Since hurricanes frequently hit this region, Millard contacted TKO Dock Doors®. In addition to the wharf doors, the facility also includes a line of dock doors on the east side, a couple of railroad doorways, and several ground-level service doors at various locations around the building. (Truck traffic is served by this wall of TKO CruiserWeight dock doors.)
TKO Doors are known for their ability to knockout out of their guide tracks when hit by a forklift or other vehicles, saving facilities thousands of dollars in repair costs and many hours of downtime. The standard TKO door and track design gives these doors their knockout capability. A patented spring-loaded ¾ in. diameter steel plunger glides within the grooved heavy-duty UHMW polyethylene door track. When the door is hit, the plunger slides while it retracts, allowing the door to knock out of the track, absorbing the force of the blow and avoiding breaking the panel. A quick pull sets the door back into place.
However, in this case Millard, who has been using TKO doors since 1998, was looking for a door that could not be blown in. TKO specified its heavy-duty CruiserWeight® knockout door for the Mobile location. In high wind conditions, considerable stress bears down on the panels, transmitting force to the fasteners that hold the door guides and to the guide track.

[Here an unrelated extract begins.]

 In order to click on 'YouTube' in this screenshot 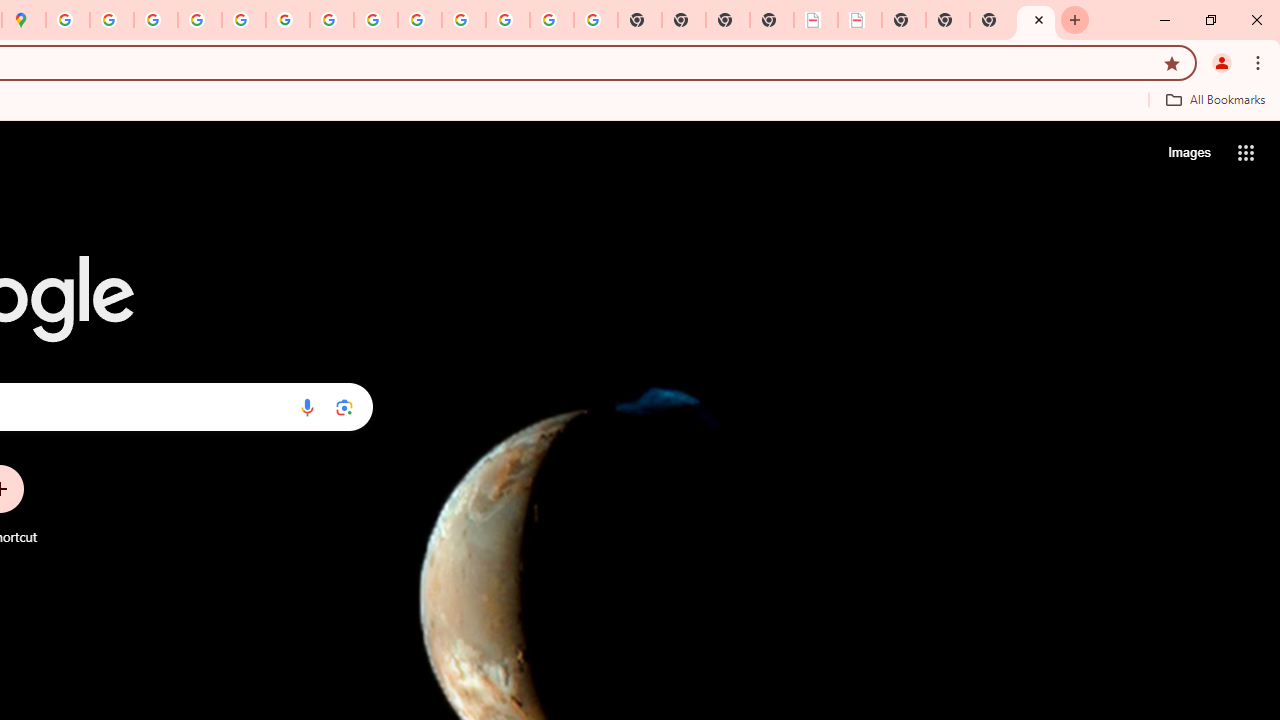, I will do `click(332, 20)`.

TKO's substantial CruiserWeight is strengthened with the TKO Windload Package, a tested and now proven design that allows the door to resist winds up to 120 mph. Normally each door panel has a spring-loaded plunger on either side. With the windload package, the top two panels have rigid plungers on each side for extra strength. The spring-loaded plungers are on the bottom three panels where most of the door impacts occur. TKO attaches slide locks to each side of the three lower panels. (Six slide locks secure each TKO dock door, as shown here.)
To further brace the door a ¾ in. steel plate covers the hinges. The locks and guide mechanism are attached to that plate. The standard TKO 22 ft x 6 in. window is replaced by a 4 in. diameter porthole window, which has been tested to withstand impact from projectiles.
The panels, as well, are very rugged. TKO constructs the CruiserWeight panels with 1/8 in. thick fiberglass FRP facing on the outside and 1/8 in. thick polyethylene facing on the inside. Though the original intention on all brands of impact dock doors is to have a crash-resistant inside panel, TKO offers an outside panel that can withstand the impact from a truck as it backs up, or being clipped by a forklift mast as it emerges from the trailer onto the dock. Therefore the panel can stand up to whatever the storm throws at it. The facing attaches to a composite fiberglass tubular frame. Standard versions have a double-hinged system for durability and strength.
All of this adds up to a door that will protect the product stored inside the facility, despite the abuse of a storm such as Katrina. The TKO CruiserWeight will not only remain standing but can maintain a seal to hold temperature within the dock area for a long period of time. Once the operation is back in business, the door can more than handle the everyday pounding of forklifts.